Abstract
Analytical near-infrared (NIR) spectroscopy has developed rapidly over the past few decades and is today of incredible value for academic, industrial and institutional laboratories. These developments are closely related to the development of instruments and miniaturization, as well as the methods of multivariate analysis. The strong stimulus for the development of NIR spectroscopy originating from the application field resulted in the advancement of this technique to suite unitarian goals. By contrast, less actively explored have been the foundations of NIR spectroscopy. Much of the information contained in the NIR spectrum is still not easily accessible for the purpose of basic research. In the past few years, a promising development has been made in application of the methods of computational chemistry to NIR spectroscopy. In this article, the current frontier of this advancement is summarized. The scope of the recent accomplishments shifts closer to the challenging real-life problems, such as interactions of the analysed molecules with the matrix, including the aqueous environment. Particular attention was given to the interpretation of the chemical factors underlying instrumental differences between miniaturized NIR spectrometers using different technology and optical solutions. The applicability of the methods of computational chemistry to unravel intricate NIR spectral features of complex molecules such as biomolecules and polymers should be highlighted as well.
Keywords
Introduction
Near-infrared (NIR) spectroscopy is characterized by an unmatched potential in practical applications, and has become one of the most widespread techniques of analysis in modern science and industry. 1 , 2 Since the beginning of its advance, a part of the thriving development of the applications, the fundamental research in the area of NIR spectroscopy mostly focused on instrumentation and the methods of multivariate analysis (MVA). While the intensive research aimed at those directions has led to the current thriving industrial and institutional adoption of NIR spectroscopy, it had become apparent that the basic science at the foundations of NIR spectroscopy remained underexplored. To large extent, it was dictated by intrinsic complexity of NIR spectra and the difficulties in the interpretation of the measured spectral lineshape and its exact relationships with chemical structures. 3 , 4
The spectral complexity in the NIR region extends far beyond the ones seen in mid-infrared (MIR; 4000–400 cm−1) and Raman spectra. NIR spectra feature much higher number of strongly overlapped bands, creating broad absorption structures with various mixed contributions from different vibrational transitions. 4 The relationships of those broadened absorption regions with the chemical structures are less straightforward than typically well-researched MIR or Raman spectra. This feature of NIR spectra is the major reason for much lower chemical specificity of NIR spectroscopy, which hindered its advancement in certain applications, in which the mentioned competing techniques, superior in their chemical specificity, have become well-established. 5 , 6 The molecular mechanisms and background for NIR vibrational transitions were previously discussed by us in detail in focused literature. 7 At this point I would like to emphasize that despite the intrinsic convolution, numerous bands populating NIR spectra carry plentiful information for chemical analysis. Therefore, considerable potential for physical chemistry and analytical applications awaits to be fully utilized.

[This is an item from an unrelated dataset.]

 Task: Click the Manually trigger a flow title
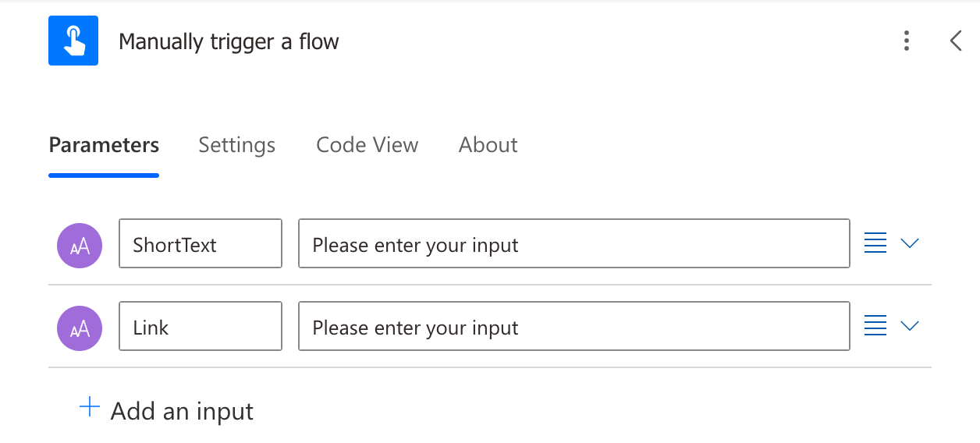[x=229, y=41]
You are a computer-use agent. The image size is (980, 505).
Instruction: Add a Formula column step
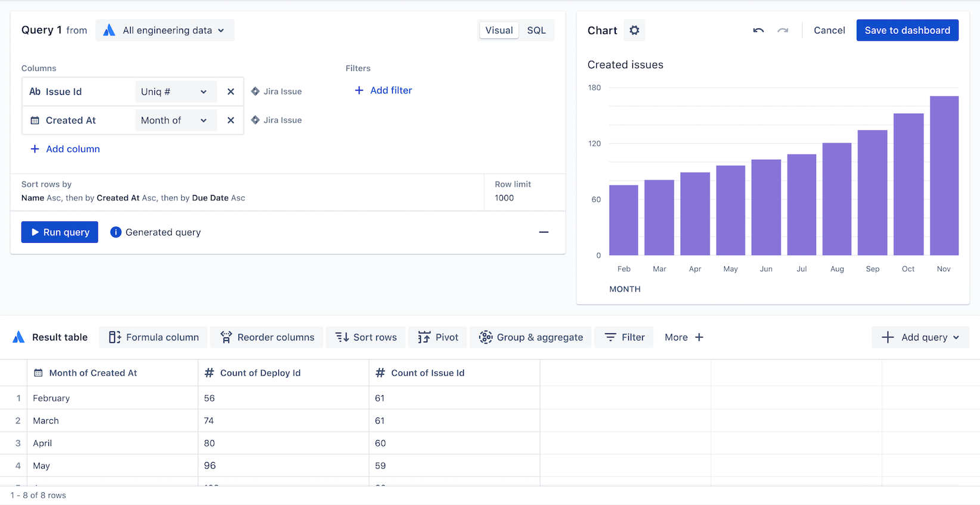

Brief overview of the foundations of NIR spectra
Quantum chemical methods useful for NIR spectroscopy
In contrast to the fairly routine quantum chemical simulations of MIR or Raman spectra based on harmonic approximation, NIR spectra require anharmonic methods. 8 Recent years have made those expensive, in the sense of computer time and resources, anharmonic calculations applicable to provide assistance to NIR spectroscopy. 9 The availability of accurately reconstructed by theoretical methods NIR spectra of various molecules, reaching the complexity level of long-chain fatty acids, polymers represented by their model fragments, or carbohydrates and their hydration shells, opens new possibilities both for basic research as well as the applications. 10 This creates opportunity for direct interpretation of the chemical information expressed in chemometric models. 11 Beneath a brief overview of some of noteworthy avenues of NIR spectroscopy opened by those accomplishments is given.
Complexity of NIR spectra
NIR spectrum constitutes numerous overlapping bands. Despite common perception as ‘overtone spectra’, one should rather consider combination bands as the primary contributors to the NIR spectrum. Quantum chemical simulation demonstrates this in supreme detail, as shown in Figure 1 for vinylacetic acid. 12 Note, the region 5000–4000 cm−1 is nearly entirely formed by binary combination bands, i.e. those involving excitations of two vibrational modes. The first overtone bands are meaningful at around 6000 cm−1, where they co-contribute noticeably to the spectral lineshape.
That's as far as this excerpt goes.